This is because Sony’s full-frame lenses will work on the Sony a6500 and can save you money if you plan to upgrade soon. Just keep in mind that if you do use full-frame lenses on the Sony a6500 there are a couple of downsides to watch out for:

  • Sony’s full-frame lenses are usually more expensive.
  • There is a 1.5x crop factor with the Sony a6500. This means a 50mm full-frame lens is equivalent to a 75mm lens on the Sony a6500.
  • Full-frame lenses are usually bigger and heavier.

 

Speed of Lens (Maximum Aperture)

illustration of aperture comparison

Depending on the type of photography and videography that you do, you might benefit more from a lens with a wider maximum aperture. If any of these situations sound like ones you might find yourself in then a lens with a wider maximum aperture might be a better fit.

  • Shooting photos or video in low-light situations, indoors, or at night.
  • Film cinematic style videos with shallow depth of field.
  • Your primary focus is portrait photography and you want to be able to throw out the background.

 

Prime Versus Zoom Lens

illustration of prime vs zoom lens

There are pros and cons to each type of lens. Prime lenses are usually smaller, lighter, faster, and give you better image quality. On the other hand, zoom lenses are way more versatile and give you a range of different focal lengths instead of a fixed focal length.

Here are the key differences to understand:



Constant or Variable Maximum Aperture

Depending on your photography and videography style, you might benefit more from a zoom lens with a constant maximum aperture versus one with a variable maximum aperture.

Zoom lenses with a variable maximum aperture which changes as you zoom in and out are usually cheaper.

However, if you shoot portraits, work in low-light situations or if you plan to do a lot of video work, this could be an annoyance. This is because as the aperture changes, you will have to readjust your shutter speed or ISO in order to expose correctly for the scene.

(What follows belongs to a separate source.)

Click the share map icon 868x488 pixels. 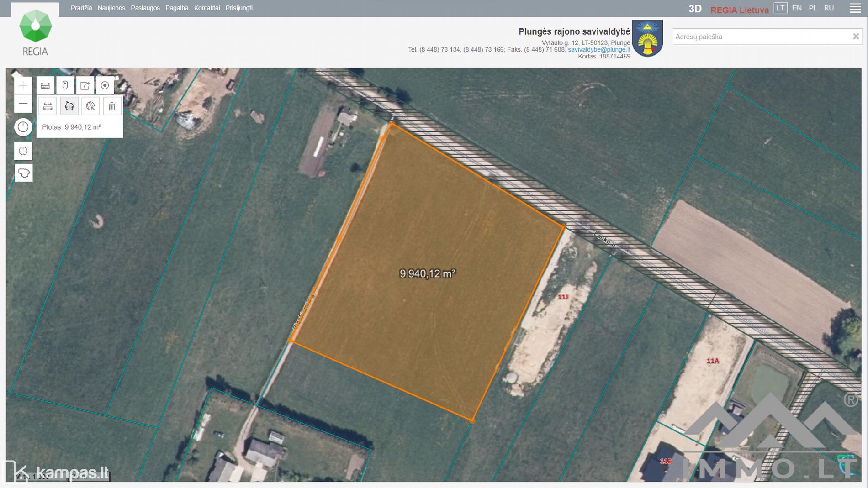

Additionally, if you wanted to throw the background out to create more depth of field, you could have some trouble at the higher F stops when zoomed in.

Weather Sealing

illustration of lens weather sealing

This isn’t a must-have feature, but it is nice to have if you ever plan to shoot outside or in bad weather conditions. Additionally, although the Sony a6500 isn’t weather-sealed, it’s still a pretty tough camera that can handle many different weather conditions

Throw in a weather-sealed lens and you should be able to shoot in some pretty bad weather conditions.

Lens Stabilization

illustration of camera on a gimbal

The Sony a6500 already has built-in 5 axis stabilization, so this feature isn’t as important for this camera. However, if you plan to do video work or use a telephoto lens, having lens stabilization is a plus and will help smooth out those micro jitters even more.

Overall Weight

illustration comparing the different weight of a lens

This is self-explanatory but it’s always a good reminder. If you plan to do any bit of traveling with your camera gear, every ounce of weight in your camera pack adds up really fast. As I already mentioned before, take some time to really think about the purpose of the lens you’re getting.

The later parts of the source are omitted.